**What you have to do**
From the line containing "This screenshot has height=384, width=656." down to the last line of the records below, give every line again without any change.

Records from a data source
=====
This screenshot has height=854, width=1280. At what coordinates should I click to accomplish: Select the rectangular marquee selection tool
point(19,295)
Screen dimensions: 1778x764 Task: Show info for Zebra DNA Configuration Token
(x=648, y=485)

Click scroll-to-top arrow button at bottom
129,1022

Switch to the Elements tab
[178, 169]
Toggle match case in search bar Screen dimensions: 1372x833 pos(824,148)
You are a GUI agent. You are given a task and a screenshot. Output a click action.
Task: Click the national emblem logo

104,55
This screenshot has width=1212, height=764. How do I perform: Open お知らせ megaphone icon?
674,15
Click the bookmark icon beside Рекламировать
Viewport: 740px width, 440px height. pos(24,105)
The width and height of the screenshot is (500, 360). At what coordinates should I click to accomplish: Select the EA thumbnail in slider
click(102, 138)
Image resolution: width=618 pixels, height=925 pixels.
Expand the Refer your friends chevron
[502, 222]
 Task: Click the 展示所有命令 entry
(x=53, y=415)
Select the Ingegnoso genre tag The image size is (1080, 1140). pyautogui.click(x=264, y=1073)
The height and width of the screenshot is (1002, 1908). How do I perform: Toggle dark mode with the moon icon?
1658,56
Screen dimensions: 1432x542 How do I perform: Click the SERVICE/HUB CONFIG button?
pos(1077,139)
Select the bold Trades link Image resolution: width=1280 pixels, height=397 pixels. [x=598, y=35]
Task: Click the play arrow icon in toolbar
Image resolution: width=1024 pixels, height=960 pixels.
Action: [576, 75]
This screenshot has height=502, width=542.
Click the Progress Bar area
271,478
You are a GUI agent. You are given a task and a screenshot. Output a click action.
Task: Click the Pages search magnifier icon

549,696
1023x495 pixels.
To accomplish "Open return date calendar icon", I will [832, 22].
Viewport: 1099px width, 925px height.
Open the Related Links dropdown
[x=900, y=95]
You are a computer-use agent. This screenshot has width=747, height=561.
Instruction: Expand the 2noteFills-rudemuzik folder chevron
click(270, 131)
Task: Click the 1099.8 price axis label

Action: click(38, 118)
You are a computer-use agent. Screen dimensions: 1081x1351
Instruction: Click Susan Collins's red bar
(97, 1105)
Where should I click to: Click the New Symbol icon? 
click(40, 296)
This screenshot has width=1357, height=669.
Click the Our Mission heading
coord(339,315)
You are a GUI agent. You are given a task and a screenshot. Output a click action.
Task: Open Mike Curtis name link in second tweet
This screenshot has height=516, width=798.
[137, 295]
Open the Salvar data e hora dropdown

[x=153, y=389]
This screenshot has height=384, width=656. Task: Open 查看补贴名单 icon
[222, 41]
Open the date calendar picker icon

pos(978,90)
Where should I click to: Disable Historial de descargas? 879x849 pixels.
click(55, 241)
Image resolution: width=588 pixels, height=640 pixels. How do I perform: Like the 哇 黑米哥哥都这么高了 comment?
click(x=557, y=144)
=====
**Written answer**
This screenshot has height=384, width=656. Task: Open 查看补贴名单 icon
[222, 41]
Open the date calendar picker icon

pos(978,90)
Where should I click to: Disable Historial de descargas? 879x849 pixels.
click(55, 241)
Image resolution: width=588 pixels, height=640 pixels. How do I perform: Like the 哇 黑米哥哥都这么高了 comment?
click(x=557, y=144)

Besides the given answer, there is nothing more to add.